> **YOUR TASK**: The lines below starting at the line containing "The width and height of the screenshot is (1568, 436)." and ending at the line containing "Open Learn more under Nutshell Click-to-Call" are to be repeated exactly, with both ends kept and nothing else added.

> **DATA EXTRACTS**:
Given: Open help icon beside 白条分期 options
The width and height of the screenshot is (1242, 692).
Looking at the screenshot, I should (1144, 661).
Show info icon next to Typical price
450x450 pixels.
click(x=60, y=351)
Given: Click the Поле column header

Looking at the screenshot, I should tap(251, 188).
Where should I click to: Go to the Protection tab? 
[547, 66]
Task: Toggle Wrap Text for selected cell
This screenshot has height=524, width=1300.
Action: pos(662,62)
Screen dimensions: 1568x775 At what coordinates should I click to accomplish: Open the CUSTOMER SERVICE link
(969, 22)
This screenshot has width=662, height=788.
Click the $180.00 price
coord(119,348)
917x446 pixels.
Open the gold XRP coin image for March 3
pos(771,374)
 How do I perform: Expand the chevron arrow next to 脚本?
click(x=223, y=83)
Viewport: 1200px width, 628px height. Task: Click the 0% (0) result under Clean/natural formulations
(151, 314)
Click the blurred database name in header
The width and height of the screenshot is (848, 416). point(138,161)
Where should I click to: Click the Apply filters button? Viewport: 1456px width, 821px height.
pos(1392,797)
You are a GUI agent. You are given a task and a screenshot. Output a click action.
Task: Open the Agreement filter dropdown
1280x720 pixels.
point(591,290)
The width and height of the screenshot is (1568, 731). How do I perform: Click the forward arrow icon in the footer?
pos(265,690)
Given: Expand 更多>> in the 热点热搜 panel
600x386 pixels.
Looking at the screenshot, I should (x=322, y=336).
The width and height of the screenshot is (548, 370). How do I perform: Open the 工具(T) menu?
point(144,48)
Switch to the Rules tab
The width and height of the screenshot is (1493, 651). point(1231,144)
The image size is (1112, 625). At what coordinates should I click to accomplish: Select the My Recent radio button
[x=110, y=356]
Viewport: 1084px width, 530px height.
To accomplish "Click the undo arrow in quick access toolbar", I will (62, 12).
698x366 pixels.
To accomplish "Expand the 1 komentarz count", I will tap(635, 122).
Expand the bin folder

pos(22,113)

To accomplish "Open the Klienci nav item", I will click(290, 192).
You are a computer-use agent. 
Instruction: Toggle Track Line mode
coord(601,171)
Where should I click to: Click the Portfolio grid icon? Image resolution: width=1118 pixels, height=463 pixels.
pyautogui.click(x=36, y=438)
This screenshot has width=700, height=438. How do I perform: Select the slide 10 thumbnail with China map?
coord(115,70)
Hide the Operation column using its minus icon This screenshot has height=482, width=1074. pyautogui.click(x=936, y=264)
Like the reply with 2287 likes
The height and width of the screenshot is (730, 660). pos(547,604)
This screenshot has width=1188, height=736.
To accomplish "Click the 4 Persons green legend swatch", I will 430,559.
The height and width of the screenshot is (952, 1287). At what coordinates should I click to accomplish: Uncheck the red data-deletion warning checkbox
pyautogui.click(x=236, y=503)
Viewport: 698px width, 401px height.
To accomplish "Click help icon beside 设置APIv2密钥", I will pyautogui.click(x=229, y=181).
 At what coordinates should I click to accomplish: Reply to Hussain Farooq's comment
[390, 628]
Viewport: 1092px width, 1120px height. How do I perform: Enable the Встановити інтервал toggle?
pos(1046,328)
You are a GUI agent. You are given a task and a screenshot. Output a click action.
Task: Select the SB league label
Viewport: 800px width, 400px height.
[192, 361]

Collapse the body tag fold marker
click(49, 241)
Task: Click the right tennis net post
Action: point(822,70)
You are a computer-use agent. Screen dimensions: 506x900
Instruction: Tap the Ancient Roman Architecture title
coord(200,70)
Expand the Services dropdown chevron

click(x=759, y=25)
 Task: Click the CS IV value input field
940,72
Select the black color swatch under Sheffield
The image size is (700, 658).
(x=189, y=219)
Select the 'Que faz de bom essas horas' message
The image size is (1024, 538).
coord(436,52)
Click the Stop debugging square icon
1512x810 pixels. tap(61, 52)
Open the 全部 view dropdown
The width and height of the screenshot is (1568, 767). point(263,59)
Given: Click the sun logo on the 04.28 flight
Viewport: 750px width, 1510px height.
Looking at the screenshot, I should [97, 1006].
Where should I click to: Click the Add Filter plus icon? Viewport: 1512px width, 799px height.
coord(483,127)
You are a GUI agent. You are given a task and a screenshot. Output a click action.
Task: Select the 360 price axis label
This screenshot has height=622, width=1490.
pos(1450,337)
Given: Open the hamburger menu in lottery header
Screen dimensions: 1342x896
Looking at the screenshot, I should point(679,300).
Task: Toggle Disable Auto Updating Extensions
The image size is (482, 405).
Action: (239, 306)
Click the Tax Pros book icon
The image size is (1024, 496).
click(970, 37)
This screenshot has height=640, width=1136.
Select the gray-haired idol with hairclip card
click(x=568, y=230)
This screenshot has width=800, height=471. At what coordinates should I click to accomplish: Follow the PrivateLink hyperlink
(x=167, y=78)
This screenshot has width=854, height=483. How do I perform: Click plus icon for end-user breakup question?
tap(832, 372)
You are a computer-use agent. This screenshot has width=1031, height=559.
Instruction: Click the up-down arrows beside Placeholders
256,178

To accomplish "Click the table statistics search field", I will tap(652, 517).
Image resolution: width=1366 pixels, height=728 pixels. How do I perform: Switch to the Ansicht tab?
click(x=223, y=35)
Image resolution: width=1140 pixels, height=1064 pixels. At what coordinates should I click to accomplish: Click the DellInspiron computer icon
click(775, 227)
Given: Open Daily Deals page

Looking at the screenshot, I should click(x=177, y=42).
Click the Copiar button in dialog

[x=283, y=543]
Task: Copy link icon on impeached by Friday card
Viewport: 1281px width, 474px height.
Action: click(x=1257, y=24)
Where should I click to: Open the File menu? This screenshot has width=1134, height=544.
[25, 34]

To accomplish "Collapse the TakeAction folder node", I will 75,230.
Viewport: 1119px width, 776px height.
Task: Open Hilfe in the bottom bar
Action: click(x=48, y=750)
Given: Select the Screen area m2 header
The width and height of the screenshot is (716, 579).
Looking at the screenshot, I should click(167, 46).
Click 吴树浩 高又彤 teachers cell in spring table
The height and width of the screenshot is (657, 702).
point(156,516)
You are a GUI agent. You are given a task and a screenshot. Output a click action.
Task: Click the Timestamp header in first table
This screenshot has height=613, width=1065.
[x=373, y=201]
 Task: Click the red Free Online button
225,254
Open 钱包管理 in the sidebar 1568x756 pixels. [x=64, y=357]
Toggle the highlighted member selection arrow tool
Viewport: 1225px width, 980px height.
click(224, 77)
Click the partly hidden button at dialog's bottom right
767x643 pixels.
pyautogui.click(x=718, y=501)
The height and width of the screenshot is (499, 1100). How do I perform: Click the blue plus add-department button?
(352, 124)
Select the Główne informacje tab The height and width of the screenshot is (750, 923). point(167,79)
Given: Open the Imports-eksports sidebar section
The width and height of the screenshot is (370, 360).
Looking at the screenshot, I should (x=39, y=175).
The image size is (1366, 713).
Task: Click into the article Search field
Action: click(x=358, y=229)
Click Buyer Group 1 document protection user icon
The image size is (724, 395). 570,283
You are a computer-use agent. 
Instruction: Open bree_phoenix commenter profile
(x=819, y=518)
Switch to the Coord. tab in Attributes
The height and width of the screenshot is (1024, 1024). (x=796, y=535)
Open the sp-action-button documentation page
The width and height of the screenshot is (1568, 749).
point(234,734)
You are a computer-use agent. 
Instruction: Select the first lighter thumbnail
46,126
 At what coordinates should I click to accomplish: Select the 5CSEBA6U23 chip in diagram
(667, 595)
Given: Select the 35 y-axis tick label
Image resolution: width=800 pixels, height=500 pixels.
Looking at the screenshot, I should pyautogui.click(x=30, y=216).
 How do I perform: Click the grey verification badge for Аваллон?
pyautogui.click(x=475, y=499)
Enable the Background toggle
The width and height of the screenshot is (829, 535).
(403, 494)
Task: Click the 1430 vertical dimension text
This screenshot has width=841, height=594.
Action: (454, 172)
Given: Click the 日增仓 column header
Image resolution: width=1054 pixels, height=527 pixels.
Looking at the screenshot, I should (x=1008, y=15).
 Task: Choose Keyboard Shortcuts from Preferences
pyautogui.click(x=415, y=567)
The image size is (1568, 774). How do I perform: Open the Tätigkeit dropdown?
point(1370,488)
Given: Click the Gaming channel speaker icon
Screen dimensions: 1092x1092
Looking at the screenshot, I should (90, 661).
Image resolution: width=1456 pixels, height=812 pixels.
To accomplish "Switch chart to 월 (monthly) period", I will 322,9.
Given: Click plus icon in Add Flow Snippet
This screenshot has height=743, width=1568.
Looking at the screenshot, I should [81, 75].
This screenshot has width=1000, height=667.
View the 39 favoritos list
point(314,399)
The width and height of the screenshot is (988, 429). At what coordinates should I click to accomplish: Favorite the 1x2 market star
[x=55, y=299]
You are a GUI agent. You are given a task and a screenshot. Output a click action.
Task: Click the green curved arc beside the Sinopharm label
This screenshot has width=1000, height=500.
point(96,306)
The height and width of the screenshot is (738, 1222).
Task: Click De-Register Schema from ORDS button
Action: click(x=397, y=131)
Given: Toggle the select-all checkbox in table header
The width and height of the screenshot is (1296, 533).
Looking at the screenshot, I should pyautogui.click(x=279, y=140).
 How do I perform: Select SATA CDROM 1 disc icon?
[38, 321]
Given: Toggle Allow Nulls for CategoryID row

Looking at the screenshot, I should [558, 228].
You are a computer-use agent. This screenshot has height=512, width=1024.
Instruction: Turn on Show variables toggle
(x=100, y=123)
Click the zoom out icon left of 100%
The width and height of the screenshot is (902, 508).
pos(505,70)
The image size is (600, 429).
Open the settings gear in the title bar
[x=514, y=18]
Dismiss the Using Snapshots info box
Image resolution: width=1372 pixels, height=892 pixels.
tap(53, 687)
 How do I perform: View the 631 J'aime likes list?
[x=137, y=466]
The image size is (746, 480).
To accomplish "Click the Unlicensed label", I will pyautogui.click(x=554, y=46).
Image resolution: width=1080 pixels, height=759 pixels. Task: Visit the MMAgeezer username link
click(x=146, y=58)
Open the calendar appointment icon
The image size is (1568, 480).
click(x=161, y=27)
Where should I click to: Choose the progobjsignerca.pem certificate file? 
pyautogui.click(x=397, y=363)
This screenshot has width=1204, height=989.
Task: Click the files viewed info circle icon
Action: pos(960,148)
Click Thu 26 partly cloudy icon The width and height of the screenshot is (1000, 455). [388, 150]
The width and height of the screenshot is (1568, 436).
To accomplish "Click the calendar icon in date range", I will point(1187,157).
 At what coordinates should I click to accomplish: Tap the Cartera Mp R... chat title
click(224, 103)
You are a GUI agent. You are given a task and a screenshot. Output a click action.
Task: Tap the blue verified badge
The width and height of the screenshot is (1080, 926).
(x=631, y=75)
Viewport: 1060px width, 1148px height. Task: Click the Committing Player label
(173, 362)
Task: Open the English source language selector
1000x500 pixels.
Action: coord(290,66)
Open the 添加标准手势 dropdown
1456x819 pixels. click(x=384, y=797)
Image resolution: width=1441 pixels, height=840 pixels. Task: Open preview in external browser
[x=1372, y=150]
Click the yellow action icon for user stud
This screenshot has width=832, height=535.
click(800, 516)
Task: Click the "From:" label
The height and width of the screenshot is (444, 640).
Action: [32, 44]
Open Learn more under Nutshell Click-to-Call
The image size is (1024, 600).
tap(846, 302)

> **THE COMPLETED TASK**:
The width and height of the screenshot is (1568, 436).
To accomplish "Click the calendar icon in date range", I will point(1187,157).
 At what coordinates should I click to accomplish: Tap the Cartera Mp R... chat title
click(224, 103)
You are a GUI agent. You are given a task and a screenshot. Output a click action.
Task: Tap the blue verified badge
The width and height of the screenshot is (1080, 926).
(x=631, y=75)
Viewport: 1060px width, 1148px height. Task: Click the Committing Player label
(173, 362)
Task: Open the English source language selector
1000x500 pixels.
Action: coord(290,66)
Open the 添加标准手势 dropdown
1456x819 pixels. click(x=384, y=797)
Image resolution: width=1441 pixels, height=840 pixels. Task: Open preview in external browser
[x=1372, y=150]
Click the yellow action icon for user stud
This screenshot has width=832, height=535.
click(800, 516)
Task: Click the "From:" label
The height and width of the screenshot is (444, 640).
Action: [32, 44]
Open Learn more under Nutshell Click-to-Call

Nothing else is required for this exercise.